Walz declares emergency, brings in police backup from Ohio and Nebraska as Chauvin verdict looms

Gov. Tim Walz has declared a state of emergency in the seven-county Twin Cities Metro and is bringing in police backup from Ohio and Nebraska as a verdict in the Derek Chauvin trial nears.

"We can’t live like this. We simply can’t. But we can’t have thousands of businesses burned and people put at risk," Walz said at a Monday evening news conference when asked about the security strategy.

Walz and the mayors of Minneapolis and St. Paul said they would not order curfews for the entire week as the verdict looms. Curfews are likely on the city level on a day-by-day basis, not preemptively, a spokesman for the governor later said.

Walz is also asking the state Legislature to free up millions of dollars in emergency security funding.

Monday afternoon, the Minnesota Senate quickly passed $9 million in emergency funding to deal with unrest in the Twin Cities, with Republicans saying it was needed to keep the peace.

Democrats who control the Minnesota House did not immediately say if they would take up the same legislation Monday. Some House Democrats have opposed police funding earlier this session without additional police accountability measures, and Walz acknowledged it would be a "pretty hard" vote for them.

The Senate bill, which passed 48-19, includes $2.75 million to reimburse other states that send troopers into Minnesota.

The measure also includes $6.3 million to pay Minnesota State Patrol trooper overtime and other costs associated with the massive deployment to the Twin Cities.

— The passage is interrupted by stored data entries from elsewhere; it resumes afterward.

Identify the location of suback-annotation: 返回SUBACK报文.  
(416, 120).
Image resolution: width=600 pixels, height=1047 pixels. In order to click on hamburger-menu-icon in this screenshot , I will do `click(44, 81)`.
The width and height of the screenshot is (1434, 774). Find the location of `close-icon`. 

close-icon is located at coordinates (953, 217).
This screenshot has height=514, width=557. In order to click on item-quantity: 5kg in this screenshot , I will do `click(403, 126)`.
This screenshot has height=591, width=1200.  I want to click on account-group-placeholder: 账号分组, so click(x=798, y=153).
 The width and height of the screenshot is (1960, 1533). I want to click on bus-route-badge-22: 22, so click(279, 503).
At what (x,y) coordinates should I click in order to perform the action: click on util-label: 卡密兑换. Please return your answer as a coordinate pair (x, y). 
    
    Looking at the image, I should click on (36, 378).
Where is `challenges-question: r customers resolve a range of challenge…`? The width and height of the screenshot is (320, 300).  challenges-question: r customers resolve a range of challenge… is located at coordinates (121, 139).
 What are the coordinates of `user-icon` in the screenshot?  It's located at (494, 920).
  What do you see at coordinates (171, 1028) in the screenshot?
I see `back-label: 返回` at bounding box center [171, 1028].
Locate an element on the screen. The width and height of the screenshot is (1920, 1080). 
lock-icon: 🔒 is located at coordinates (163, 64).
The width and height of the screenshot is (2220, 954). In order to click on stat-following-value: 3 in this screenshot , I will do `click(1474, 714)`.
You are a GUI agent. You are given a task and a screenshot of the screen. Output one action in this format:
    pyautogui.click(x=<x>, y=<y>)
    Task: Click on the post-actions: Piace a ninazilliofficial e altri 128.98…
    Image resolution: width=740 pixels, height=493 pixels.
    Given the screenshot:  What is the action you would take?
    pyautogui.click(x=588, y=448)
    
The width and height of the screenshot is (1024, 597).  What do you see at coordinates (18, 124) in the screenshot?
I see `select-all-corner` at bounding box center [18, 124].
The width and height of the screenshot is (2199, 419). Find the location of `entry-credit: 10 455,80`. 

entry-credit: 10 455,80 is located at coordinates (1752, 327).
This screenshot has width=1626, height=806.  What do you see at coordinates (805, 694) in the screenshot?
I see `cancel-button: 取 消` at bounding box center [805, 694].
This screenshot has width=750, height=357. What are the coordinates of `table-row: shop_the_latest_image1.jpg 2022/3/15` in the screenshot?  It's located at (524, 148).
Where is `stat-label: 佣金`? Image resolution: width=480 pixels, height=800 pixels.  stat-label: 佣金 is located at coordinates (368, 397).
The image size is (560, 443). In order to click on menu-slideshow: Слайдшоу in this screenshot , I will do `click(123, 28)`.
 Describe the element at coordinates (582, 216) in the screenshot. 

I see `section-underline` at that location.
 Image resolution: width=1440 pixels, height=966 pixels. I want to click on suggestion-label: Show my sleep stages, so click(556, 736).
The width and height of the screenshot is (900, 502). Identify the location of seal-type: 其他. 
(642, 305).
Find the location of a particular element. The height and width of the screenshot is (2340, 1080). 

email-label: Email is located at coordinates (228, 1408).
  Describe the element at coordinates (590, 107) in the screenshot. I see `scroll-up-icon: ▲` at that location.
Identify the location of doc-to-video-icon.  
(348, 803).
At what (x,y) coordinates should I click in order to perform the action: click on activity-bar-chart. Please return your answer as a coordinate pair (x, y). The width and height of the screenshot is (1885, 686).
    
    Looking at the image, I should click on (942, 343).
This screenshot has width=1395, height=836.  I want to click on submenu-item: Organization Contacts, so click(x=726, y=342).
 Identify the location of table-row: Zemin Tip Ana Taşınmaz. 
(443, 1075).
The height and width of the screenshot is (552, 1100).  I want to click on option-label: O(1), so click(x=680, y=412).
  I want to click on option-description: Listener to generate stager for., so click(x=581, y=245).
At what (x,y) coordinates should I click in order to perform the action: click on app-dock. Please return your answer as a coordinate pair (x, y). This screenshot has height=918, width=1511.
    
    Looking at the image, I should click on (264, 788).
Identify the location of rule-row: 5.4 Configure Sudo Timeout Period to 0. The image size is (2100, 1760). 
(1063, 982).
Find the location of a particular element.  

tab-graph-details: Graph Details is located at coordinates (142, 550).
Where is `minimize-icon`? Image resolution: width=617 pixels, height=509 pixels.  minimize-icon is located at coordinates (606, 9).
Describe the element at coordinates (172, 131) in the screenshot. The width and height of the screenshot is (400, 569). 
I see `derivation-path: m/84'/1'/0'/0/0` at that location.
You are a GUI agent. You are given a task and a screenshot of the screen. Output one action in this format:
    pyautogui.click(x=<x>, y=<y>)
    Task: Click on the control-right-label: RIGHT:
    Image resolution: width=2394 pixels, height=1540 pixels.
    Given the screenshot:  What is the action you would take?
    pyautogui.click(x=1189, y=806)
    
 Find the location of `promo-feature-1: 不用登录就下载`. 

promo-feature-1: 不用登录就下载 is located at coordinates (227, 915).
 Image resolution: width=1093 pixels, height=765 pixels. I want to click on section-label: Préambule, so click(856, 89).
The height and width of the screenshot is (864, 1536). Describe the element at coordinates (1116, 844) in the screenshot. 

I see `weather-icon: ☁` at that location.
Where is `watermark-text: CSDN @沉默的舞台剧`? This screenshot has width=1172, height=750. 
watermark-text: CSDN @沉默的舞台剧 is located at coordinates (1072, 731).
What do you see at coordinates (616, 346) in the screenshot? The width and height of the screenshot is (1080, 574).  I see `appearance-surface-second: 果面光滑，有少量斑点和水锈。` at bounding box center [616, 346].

Troopers have been sent to Brooklyn Center after the police killing of a Black man, Daunte Wright, last week. There is also a heavy presence in Minneapolis and St. Paul for the end of the Derek Chauvin murder trial this week.

"This is to make sure the police have resources they need to make the streets safer for all of us," said Gazelka, R-East Gull Lake.

In a statement, House Speaker Melissa Hortman said she has agreed to move civil unrest emergency funding in the House but said discussions were ongoing.

"We need sufficient law enforcement personnel to respond if individuals again seek to take advantage of any civil unrest to commit criminal acts," said Hortman, DFL-Brooklyn Park. "At the same time, I remain concerned that individuals must have the opportunity to exercise their First Amendment rights to peacefully protest and to provide media coverage of public events."

During Monday's floor debate, Senate Republicans defeated an attempt by Democrats to tighten restrictions on how police can respond to civil unrest. Some Democrats and activists have fiercely opposed police use of tear gas and other munitions over the past week.

Meanwhile, President Joe Biden is considering whether to address the nation once a verdict is read, the Associated Press reported.

Walz said he had not spoken with the president but said it would be "helpful" if Biden addressed the country to ask for calm. Other states are also seeing unrest, the governor noted.